Muy al contrario, pero con la misma finalidad, el discurso proactivo -dirigido a la población toda, sin distingos entre nacionales e inmigrantes- acude a veces a expresiones eufemísticas -ciudadanos del mundo- para paliar el ataque verbal reactivo, rechazando, además, la premisa de la migración voluntaria -y por tanto rechazando el resto de consecuencias que se extraen de esa afirmación-, e incidiendo no ya en la oportunidad que la diferencia supone para un estado, sino en que éste, además, tiene una obligación moral de acoger al inmigrado, que es, nuevo ciudadano emergente.
3.- Orientaciones Políticas básicas: prioridades. Ya hemos avanzado mucho en cuanto a los perfiles de uno y otro discurso. Ahora nos toca ver cómo las diversas y antagónicas concepciones de un mismo hecho se reflejan en la vertiente práctica derivada de la actuación parlamentaria.
Así, para el discurso reactivo, su caballo de batalla está en la elaboración de normas sobre seguridad, en tanto que nosotros debemos tener la tranquilidad de que ellos son legales y buenos puesto que el inmigrante ilegal es sinónimo de todo lo rechazable moral y jurídicamente. De ahí que se proponga el reforzamiento de fronteras, el control de los ilegales -frente a nosotros, a este lado de la Ley- y lo que, en resumen, puede definirse como políticas de Orden Público.
Para el discurso proactivo, la valiosa diferencia -el multiculturalismo tiene una doble acepción, es tanto un hecho, como, además, un valor, en tanto que propugna una sociedad en la que las diversas culturas coexistan en igualdad y armonía-, ha de tratarse desde postulados de dignidad humana (art. 10 de la C.E.), cohesión social, no discriminación y, sobre todo, búsqueda de útiles jurídicos y sociales para la eliminación de la dicotomía -con las consecuencias en cuanto a garantía, reconocimiento o ejercicio de derechos-, ciudadano/inmigrante.
Por lo tanto y en conclusión, podemos resumir la postura de uno y otro discurso en los siguientes puntos:
De un lado, la opción reactiva, conservadora, parte, precisamente, de reaccionar negativamente frente al multiculturalismo como hecho. Alega y defiende la primacía de su cultura y, con sus postulados -que lo son defensivos, de garantía y de control frente a la diferencia- se acerca a soluciones -al mal que es la inmigración- que oscilan entre el asimilacionismo y tímidos esbozos integracionistas.
De otro lado, el discurso proactivo, aprecia el multiculturalismo -como hecho y como valor- pues trata de una realidad que supone una oportunidad para la diferencia.
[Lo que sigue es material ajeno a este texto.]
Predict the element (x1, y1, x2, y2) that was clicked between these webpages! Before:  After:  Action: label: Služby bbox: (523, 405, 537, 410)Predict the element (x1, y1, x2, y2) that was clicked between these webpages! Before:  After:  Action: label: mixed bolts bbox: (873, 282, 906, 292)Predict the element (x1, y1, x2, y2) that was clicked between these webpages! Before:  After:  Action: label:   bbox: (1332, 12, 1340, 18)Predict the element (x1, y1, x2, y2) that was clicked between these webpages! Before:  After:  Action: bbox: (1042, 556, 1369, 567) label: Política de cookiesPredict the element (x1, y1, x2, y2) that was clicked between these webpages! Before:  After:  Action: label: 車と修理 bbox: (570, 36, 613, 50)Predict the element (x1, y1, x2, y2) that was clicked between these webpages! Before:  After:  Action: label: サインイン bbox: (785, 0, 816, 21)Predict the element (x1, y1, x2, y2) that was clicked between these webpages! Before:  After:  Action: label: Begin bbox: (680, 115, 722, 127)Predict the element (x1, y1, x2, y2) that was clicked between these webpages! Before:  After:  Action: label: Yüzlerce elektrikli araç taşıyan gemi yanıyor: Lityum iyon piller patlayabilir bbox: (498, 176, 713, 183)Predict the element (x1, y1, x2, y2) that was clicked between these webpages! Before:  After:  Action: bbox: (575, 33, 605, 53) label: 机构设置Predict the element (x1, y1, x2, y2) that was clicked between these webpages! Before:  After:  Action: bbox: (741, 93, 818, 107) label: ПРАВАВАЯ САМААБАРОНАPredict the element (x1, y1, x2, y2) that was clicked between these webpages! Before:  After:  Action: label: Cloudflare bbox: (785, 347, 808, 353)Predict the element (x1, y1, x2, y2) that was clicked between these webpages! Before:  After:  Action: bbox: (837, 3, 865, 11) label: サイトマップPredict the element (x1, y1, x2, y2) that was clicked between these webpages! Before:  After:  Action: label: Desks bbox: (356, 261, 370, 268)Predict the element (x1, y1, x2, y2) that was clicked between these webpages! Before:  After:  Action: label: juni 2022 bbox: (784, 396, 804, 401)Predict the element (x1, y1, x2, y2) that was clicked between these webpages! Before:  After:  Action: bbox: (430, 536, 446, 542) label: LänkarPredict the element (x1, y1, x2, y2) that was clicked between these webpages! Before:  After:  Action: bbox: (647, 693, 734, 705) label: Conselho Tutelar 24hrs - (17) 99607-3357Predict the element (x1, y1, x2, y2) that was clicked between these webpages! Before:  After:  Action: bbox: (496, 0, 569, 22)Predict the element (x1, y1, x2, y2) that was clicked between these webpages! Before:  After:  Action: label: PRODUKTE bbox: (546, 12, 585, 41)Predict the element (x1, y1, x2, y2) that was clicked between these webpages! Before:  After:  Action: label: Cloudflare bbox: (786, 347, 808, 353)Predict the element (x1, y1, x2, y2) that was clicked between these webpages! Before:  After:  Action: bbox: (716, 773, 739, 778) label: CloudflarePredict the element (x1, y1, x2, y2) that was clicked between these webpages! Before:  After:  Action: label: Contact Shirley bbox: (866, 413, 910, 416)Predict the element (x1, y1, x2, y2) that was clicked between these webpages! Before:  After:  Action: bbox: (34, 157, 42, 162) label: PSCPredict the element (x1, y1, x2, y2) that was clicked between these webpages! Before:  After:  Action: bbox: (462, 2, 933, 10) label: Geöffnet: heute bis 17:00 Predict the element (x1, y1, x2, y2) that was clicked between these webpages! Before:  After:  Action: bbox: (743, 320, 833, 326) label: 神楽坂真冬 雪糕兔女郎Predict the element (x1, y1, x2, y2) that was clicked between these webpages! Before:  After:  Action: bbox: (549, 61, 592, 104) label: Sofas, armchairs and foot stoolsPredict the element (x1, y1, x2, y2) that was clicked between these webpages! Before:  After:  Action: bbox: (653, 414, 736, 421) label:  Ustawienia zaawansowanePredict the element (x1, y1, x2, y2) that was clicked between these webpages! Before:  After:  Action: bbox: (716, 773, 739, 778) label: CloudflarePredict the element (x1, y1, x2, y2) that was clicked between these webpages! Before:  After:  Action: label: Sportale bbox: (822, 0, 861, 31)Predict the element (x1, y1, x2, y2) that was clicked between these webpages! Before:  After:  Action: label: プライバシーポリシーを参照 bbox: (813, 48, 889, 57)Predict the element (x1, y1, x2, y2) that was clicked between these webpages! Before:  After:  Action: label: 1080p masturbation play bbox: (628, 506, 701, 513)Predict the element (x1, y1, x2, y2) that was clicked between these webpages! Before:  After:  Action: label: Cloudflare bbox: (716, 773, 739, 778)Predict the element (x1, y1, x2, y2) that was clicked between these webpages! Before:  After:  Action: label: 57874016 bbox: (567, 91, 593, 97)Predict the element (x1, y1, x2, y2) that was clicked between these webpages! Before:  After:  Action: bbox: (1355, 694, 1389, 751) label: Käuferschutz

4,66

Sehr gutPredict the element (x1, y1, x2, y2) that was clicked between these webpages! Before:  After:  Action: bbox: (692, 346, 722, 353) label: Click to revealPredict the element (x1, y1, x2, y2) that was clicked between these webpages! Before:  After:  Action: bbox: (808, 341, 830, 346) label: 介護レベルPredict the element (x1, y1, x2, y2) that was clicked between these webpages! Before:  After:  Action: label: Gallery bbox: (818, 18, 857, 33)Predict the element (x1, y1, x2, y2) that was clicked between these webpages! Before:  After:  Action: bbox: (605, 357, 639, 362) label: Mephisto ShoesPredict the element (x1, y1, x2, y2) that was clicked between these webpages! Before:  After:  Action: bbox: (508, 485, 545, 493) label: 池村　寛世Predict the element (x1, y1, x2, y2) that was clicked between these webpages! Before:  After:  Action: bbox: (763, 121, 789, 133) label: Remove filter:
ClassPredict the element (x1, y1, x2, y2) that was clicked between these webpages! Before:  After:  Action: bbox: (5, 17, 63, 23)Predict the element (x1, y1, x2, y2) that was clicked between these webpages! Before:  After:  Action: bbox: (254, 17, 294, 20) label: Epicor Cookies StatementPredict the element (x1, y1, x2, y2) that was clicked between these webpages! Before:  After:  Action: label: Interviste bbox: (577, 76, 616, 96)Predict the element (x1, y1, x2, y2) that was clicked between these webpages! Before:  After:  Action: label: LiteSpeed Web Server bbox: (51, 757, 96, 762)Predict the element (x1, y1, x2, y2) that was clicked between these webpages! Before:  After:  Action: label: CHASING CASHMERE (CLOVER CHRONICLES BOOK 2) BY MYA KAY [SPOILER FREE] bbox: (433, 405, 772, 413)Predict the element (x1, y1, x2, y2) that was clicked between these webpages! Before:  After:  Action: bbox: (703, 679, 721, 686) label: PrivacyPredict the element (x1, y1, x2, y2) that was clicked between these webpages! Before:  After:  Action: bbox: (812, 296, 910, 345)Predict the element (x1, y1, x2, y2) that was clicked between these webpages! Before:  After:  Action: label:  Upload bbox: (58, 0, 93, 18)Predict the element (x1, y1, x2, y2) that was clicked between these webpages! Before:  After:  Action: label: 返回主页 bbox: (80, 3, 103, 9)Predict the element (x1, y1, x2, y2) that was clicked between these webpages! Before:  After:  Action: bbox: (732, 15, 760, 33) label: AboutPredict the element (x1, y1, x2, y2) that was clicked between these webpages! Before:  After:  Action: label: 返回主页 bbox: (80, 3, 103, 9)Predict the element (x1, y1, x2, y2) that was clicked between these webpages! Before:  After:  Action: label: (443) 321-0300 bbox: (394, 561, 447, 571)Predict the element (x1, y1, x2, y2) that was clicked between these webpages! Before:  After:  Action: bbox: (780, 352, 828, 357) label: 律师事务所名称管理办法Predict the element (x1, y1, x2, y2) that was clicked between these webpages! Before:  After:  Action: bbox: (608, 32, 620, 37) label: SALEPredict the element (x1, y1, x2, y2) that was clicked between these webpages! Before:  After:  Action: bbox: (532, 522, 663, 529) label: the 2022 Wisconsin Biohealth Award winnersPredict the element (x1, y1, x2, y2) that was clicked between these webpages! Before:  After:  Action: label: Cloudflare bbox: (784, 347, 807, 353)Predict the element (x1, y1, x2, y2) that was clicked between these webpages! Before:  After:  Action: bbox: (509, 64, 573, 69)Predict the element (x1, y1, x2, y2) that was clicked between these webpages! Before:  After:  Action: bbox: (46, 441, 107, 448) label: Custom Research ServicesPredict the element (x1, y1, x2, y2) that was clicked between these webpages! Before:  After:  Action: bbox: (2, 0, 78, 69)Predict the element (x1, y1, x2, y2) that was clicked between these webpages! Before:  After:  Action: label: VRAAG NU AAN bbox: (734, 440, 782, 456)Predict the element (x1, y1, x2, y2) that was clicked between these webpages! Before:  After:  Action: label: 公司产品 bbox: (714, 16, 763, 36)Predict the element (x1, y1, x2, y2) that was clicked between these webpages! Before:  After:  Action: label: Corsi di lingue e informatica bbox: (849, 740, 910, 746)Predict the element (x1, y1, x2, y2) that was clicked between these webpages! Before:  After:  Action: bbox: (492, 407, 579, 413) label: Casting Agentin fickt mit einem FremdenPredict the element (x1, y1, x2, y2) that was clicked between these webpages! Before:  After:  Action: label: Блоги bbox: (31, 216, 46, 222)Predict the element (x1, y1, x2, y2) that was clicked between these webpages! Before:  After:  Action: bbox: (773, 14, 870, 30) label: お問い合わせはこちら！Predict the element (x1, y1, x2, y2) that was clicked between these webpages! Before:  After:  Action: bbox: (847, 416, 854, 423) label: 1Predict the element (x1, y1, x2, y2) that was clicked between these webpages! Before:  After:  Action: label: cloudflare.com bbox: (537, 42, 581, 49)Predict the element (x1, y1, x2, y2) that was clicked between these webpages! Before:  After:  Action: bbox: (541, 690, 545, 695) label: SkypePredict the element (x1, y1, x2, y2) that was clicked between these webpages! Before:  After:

Su gestión pasa por atender a la persona -ciudadano o recién llegado-, en cuanto que titular tanto de derechos fundamentales como de una inalienable dignidad humana, y todo ello encaminado a la recta armonía de la conjunción y convivencia de diversas identidades, y todo ello, además, partiendo desde posturas (progresistas) que desde la integración tienden hacia el interculturalismo.
El multiculturalismo es un hecho. Pero también es un valor.